Market overview: Growing uncertainty

The financial markets are increasingly factoring in inflationary concerns. Investors worldwide are showing signs of feeling unsettled. As a result, the financial markets suffered losses last month.

  • Due to the rapid hike in interest rates, the value of portfolios containing government bonds in industrial countries has fallen by 5 to 10 percent since year-opening. Concerns over the economy have curbed interest rate rises of late.

    Indexed performance of government bonds in Swiss francs

    100 = 01.01.2022

    This graphic shows the performance of government bonds from Switzerland, the USA and Germany in Swiss francs. Swiss and German government bonds in particular have suffered price losses since last October.
    Source: SIX, Bloomberg Barclays

    The bond markets are amongst the major losers this year, due to the tighter policy adopted by the US Federal Reserve. By raising interest rates by 0.5 percent for a second time, it is increasingly focusing on reining in inflation. Two further similar interest rate hikes are expected in June and July. The Federal Reserve also looks set to start reducing the size of its balance sheet from June. In light of the slowdown in economic growth, however, the rise in interest rates has levelled off somewhat recently. Due to the weakness of the Swiss franc against the US dollar, the losses on US government bonds had less impact on Swiss portfolios that had not hedged against foreign currency risks.

    Trend in 10-year yields to maturity

    In percent

    The graphic shows the performance of yields on 10-year government bonds in Switzerland, the USA and Germany. 10-year yields to maturity are an important benchmark for interest rate developments. A strong downward trend can be observed over the long term. However, we’ve seen a trend reversal towards rising interest rates since early 2020, and this became more pronounced last month.
    Source: SIX, Bloomberg Barclays

    The yields to maturity on government bonds rose once again last month. 10-year US government bonds broke through the 3-percent barrier. The last time they reached this level was in 2018. A similar trend also emerged in Europe. Swiss federal government bonds with a 10- year term recently reached a yield to maturity of 1 percent, while their German counterparts climbed as high as 1.2 percent. This means that the cost of borrowing has increased significantly.

■ ■ ■

From the market overview, reproduce word for word the part starting with "The financial markets are" and going on through "losses last month.".

[Target pointing data]
■ ■ ■

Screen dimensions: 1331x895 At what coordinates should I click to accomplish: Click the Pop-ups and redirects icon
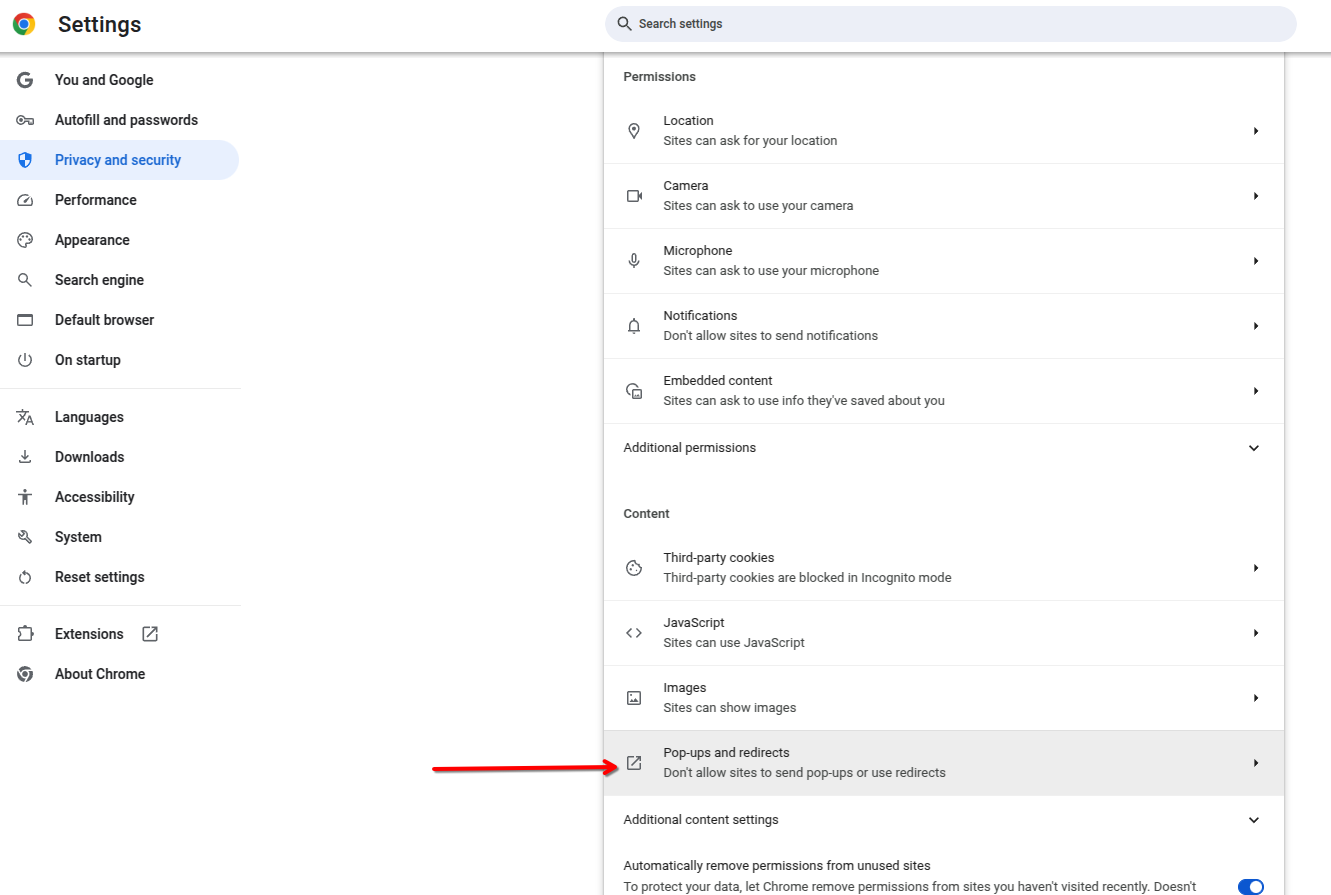[634, 762]
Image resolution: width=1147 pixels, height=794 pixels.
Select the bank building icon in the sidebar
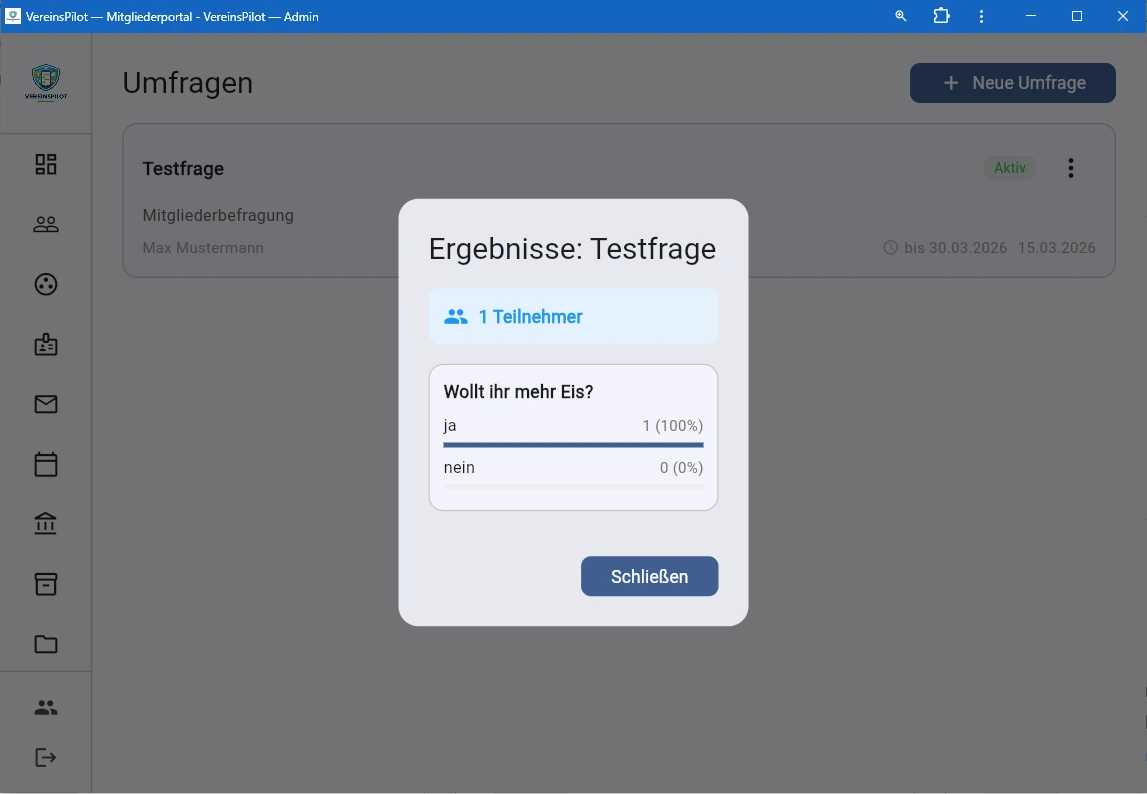(45, 524)
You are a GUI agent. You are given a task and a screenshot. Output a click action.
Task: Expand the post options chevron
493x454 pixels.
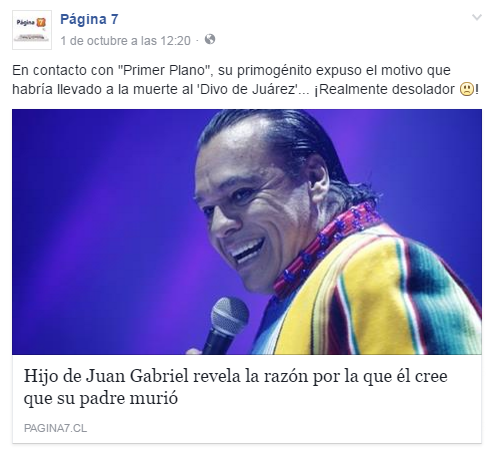[477, 17]
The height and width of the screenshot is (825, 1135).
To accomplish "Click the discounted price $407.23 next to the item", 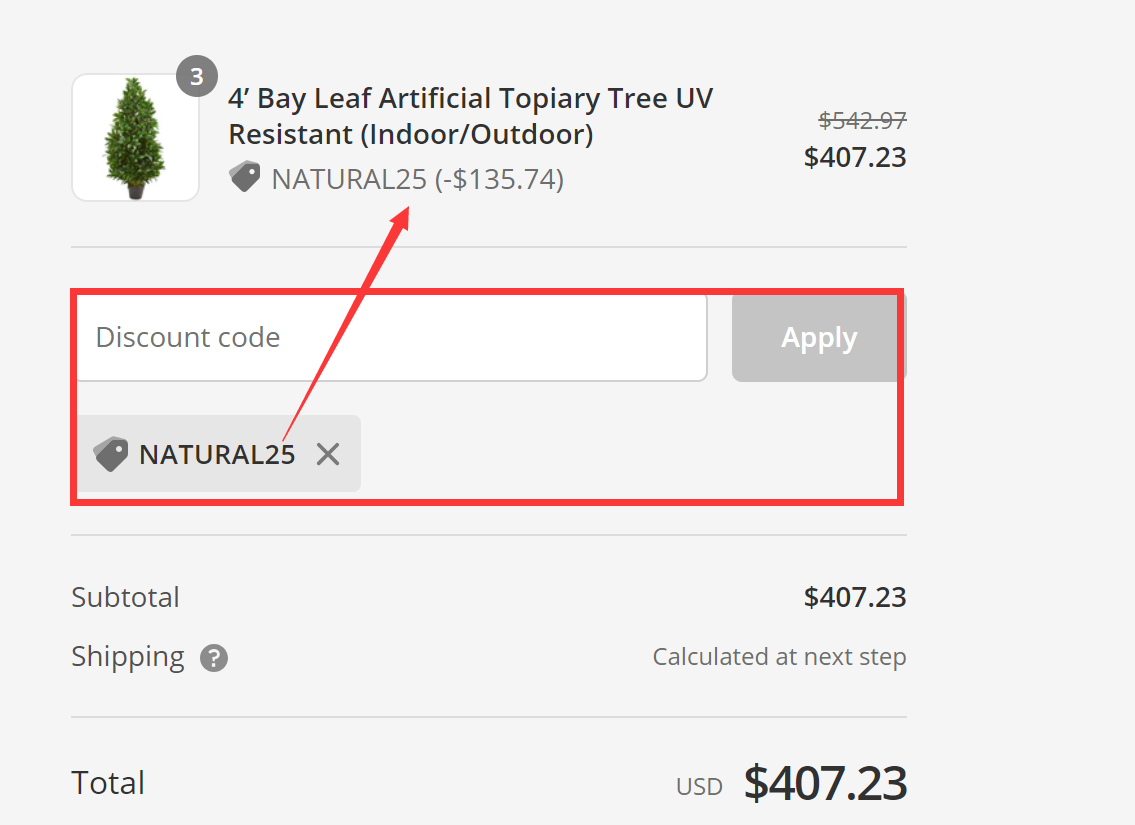I will pyautogui.click(x=855, y=157).
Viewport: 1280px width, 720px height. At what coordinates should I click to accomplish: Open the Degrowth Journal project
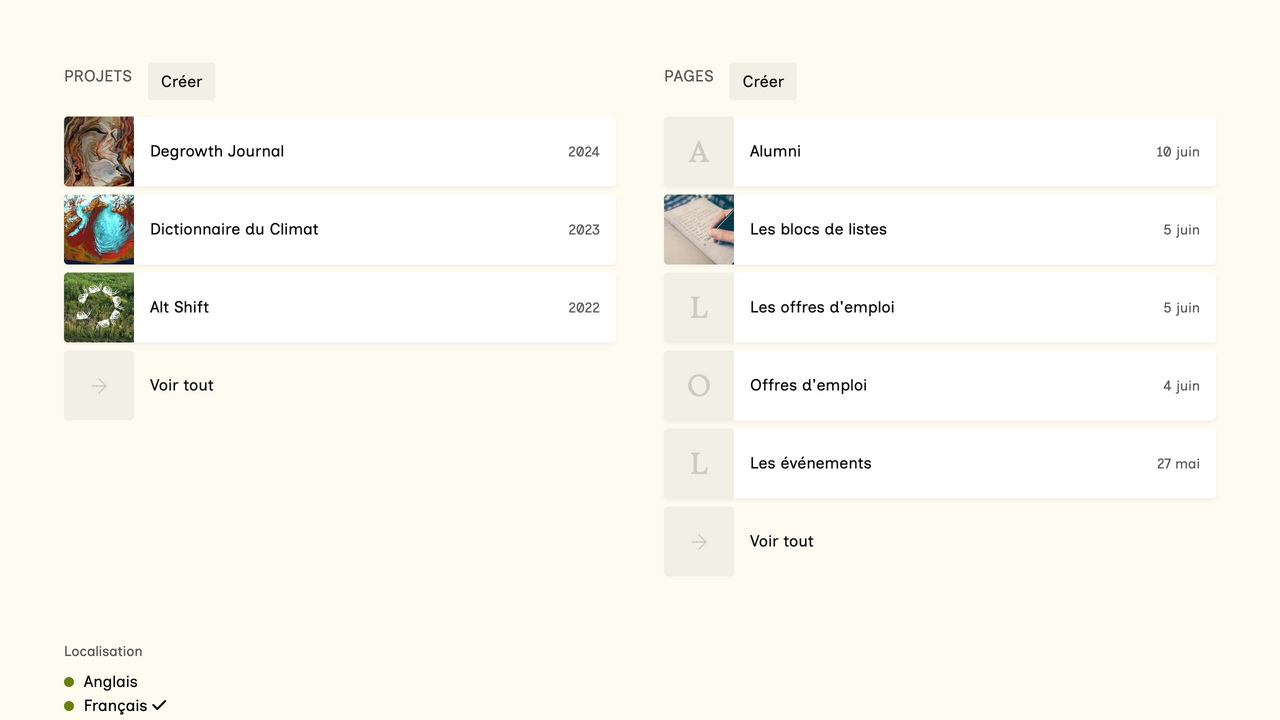click(217, 151)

■ ■ ■

- _Task output_
The financial markets are increasingly factoring in inflationary concerns. Investors worldwide are showing signs of feeling unsettled. As a result, the financial markets suffered losses last month.